Some voices are plainly subtle and have no bite to them. Others stay subtle, but have that certain something, that extra edge between the syllables that speaks louder than the delivery itself. Reina del Cid delivers on her understated vocals in a gigantic way for her second album, The Cooling.
Del Cid, the Minnesotan singer-songwriter, is as savvy a lyricist as she is a vocalist. Whether she is walling her heart out or dreaming of brighter days, del Cid attacks each tone with the same amount of energy all around. The Cooling showcases del Cid, the optimist, the pessimist, and the deep thinker all with the same sneaky, sharp wit and melody throughout, making for a mighty musical force that utilizes her understated nature to the record’s benefit.
“Where The Sun Always Shines” is a prime example of how del Cid can maintain an even keel: with lofty heights comes a gradual climb in overall tone and melody. Initially, Del Cid is reluctantly hopeful as this song builds in elevation in a methodical manner. Subdued, whispery vocals keep everything in check as the deep chords lumber their way up the ladder. However, once it has hit its peak, the optimistic vision is in full view, just as the shining cities might suggest. Del Cid does not waver much, even if there is a hint of an uptick in her vocals; she plays it right down the middle of the road even in the smallest of ways.
The minimalist melody of “Morse Code” sets the tone for what is a largely simple song. Del Cid’s wiry vocals dwell on the expanse of the night sky, connecting the dots of constellations into a form of code that only she can decipher. The long distance acoustics echo on into the cosmos and across vast oceans with waves of melancholy. As this straightforward track trails off into silence, the listener is left stoically frozen by guitarist Toni Lindgren’s acoustic work.
The title track is carried by a string arrangement that swings along with each bout of gloomy glory it brings. “The Cooling” plays like a funeral waltz, swaying to and fro for one last dance before the blood runs frigid. Even when del Cid is waxing poetic about walking dead, she isn’t over-the-top in her delivery. Frankly, she gives as little effort as she can and still presents a sorrow-driven vocal that doesn’t sound forced or manufactured.
“Xanadu” is where del Cid finds her feet again after “Morse Code” and “Giving Up” do their best to knock out all of the upbeat feelings that “Where The Sun Always Shines” had built. That’s not to say that del Cid was off her game during that stretch, but it is refreshing to hear her step outside of herself into a surf rock-ish melody. Del Cid rides the waves of the tropical composition and outwardly scoffs at its "head in the clouds" theme. Still, she retains a zest in her voice, a dynamic she pulls out of her hat from time to time.

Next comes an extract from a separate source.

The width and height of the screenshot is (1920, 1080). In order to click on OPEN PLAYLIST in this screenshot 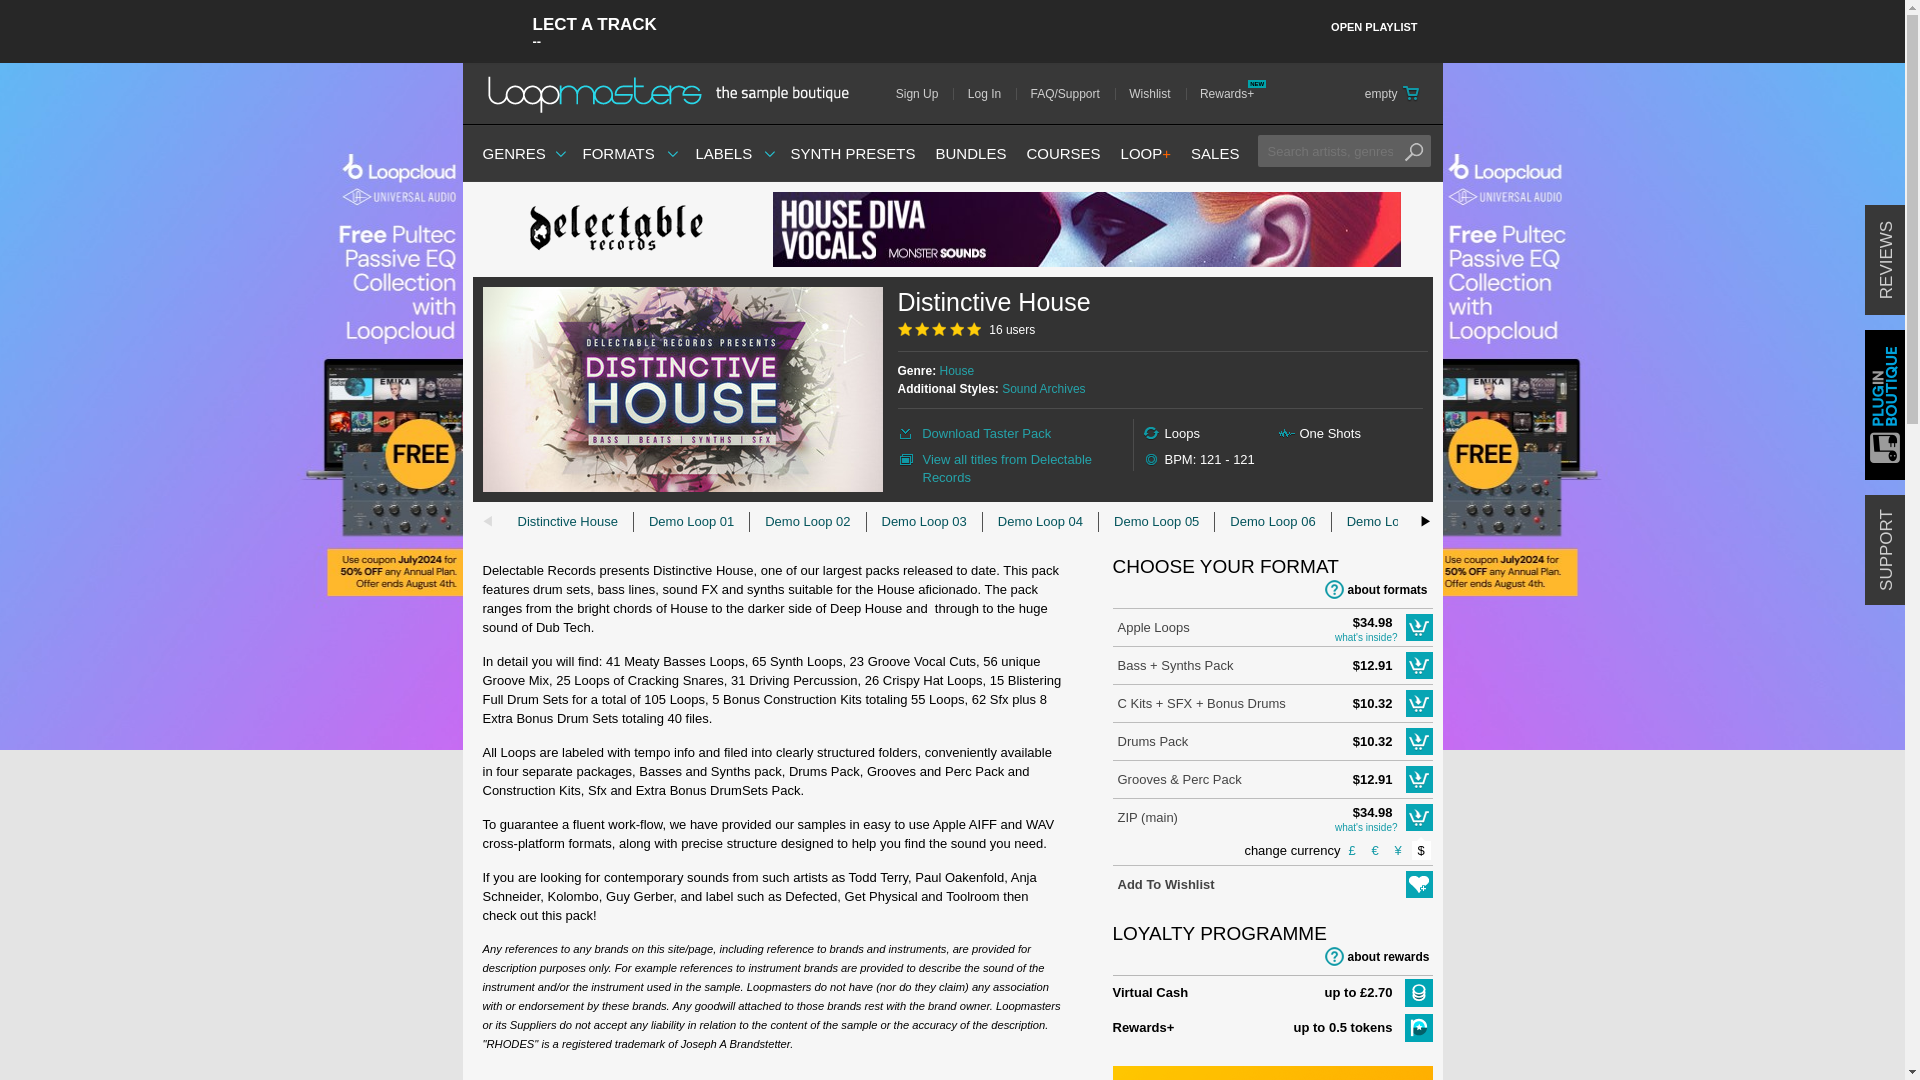, I will do `click(1374, 28)`.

The Cooling give del Cid a platform for her prowess as a subtle and cunning singer-songwriter. On the surface, you may not think of del Cid as having bravado. However, it is there in the slightest of ways on this record. Between the syllables, there is a sharpness that outweighs the soft sonics of her vocals. On point with her vocals and the complements of her backing members, del Cid has a winner in The Cooling, a record that will take you by surprise and becomes an exceptional work in the process.